其中,黄维性格执拗,曾在双堆集被俘;宋希濂长期担任国民党高级将领,后来也逐步接受改造。曾扩情、周振强等人同样经过较长时间的学习和考察。1959年12月,中华人民共和国对第一批改造表现较好的国民党战犯实行特赦,杜聿明、宋希濂、曾扩情、周振强等人在这一批获释。
这八人中,结局最特殊的,是邓子超。
邓子超也是黄埔军校第一期毕业生,早年参加北伐,后来长期追随蒋介石。在国民党军政体系内,他凭借黄埔出身获得信任,曾任江西保安系统职务。国共内战后期,他在江西一带参与军事行动,1949年被人民解放军俘获,押送到功德林。
邓子超的问题,不在于没有经历战争,而在于始终没有摆脱对蒋介石个人的绝对服从。他把服从长官与忠于国家混为一谈,把政治立场当成个人情义,哪怕军事形势已经发生根本变化,也不肯重新判断。
在功德林,他拒绝参加学习,抗拒管理,多次做出过激行为,还试图拉拢他人共同对抗改造。
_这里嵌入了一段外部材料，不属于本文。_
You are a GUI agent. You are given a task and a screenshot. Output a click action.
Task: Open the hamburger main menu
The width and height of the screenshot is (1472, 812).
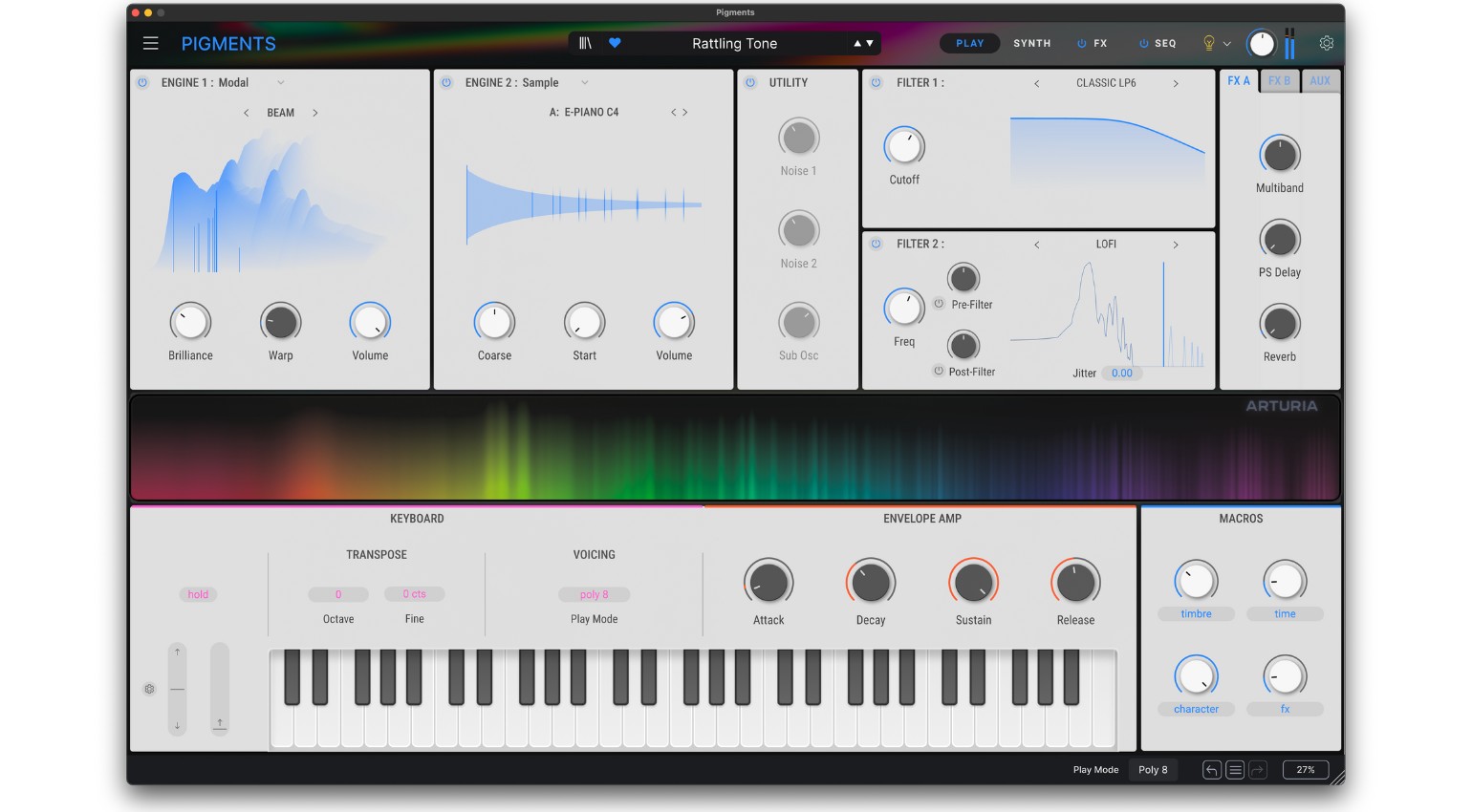pos(150,43)
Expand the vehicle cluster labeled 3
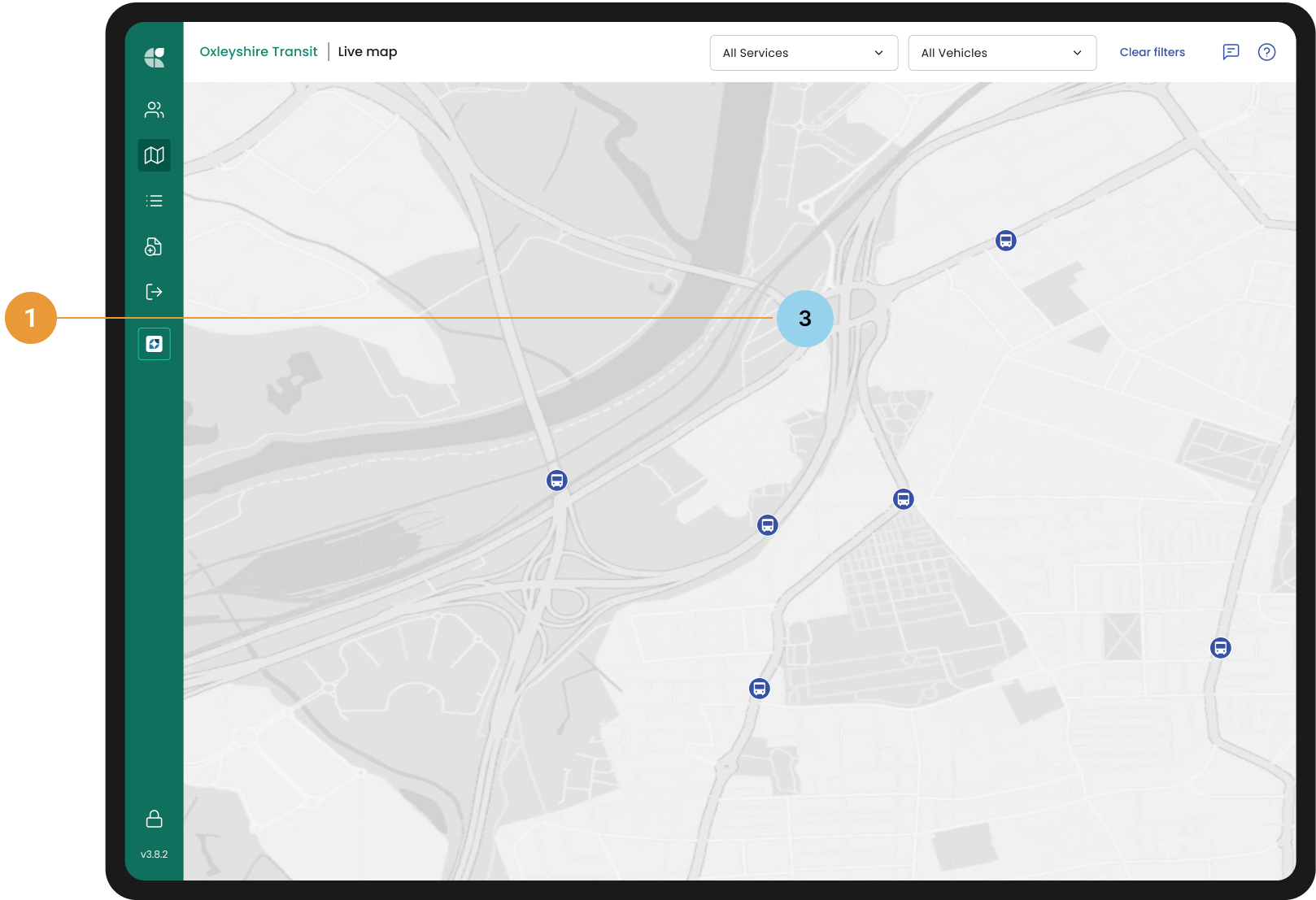 click(x=804, y=319)
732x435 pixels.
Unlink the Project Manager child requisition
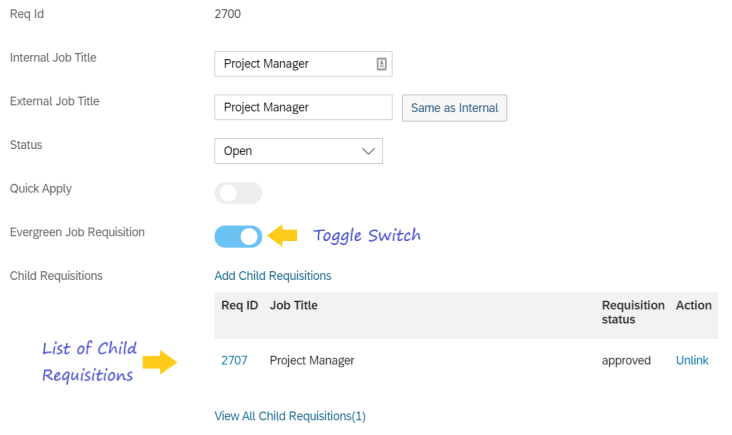point(692,361)
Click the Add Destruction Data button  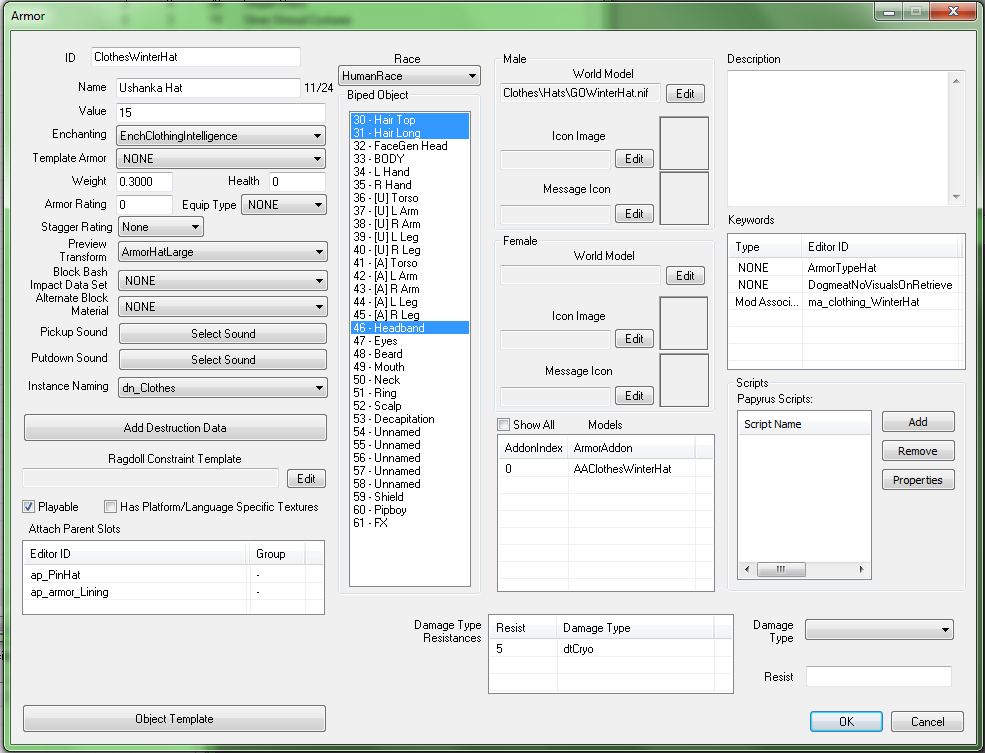pyautogui.click(x=175, y=428)
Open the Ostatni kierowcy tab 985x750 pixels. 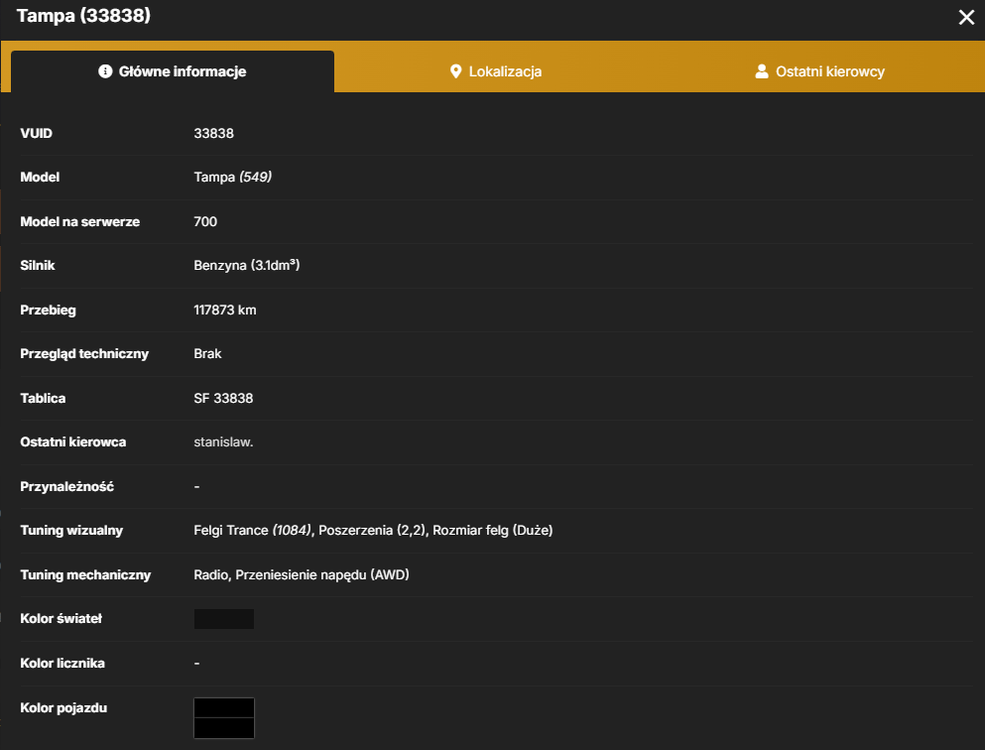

管理人员曾耐心劝导,他却回答:“我这一生,只认蒋委员长。”这类表态反复出现,表明他的思想始终停留在旧军队的等级关系之中。
值得一提的是,功德林并非对所有人都采取同样处理方式。能否获释,要看罪行性质、现实表现和改造程度,并不是仅凭过去的军衔决定。邓子超长期拒不悔改,又有破坏监管秩序的行为,最终被依法判处死刑并执行。
因此,标题中的“仅一人被枪决”,指的就是邓子超。其他七名黄埔一期生后来陆续获得特赦或释放,走出了功德林;邓子超则因始终拒绝接受改造,成为这八人中唯一被枪决者。迷信个人、拒绝面对现实,最终改变了他的结局。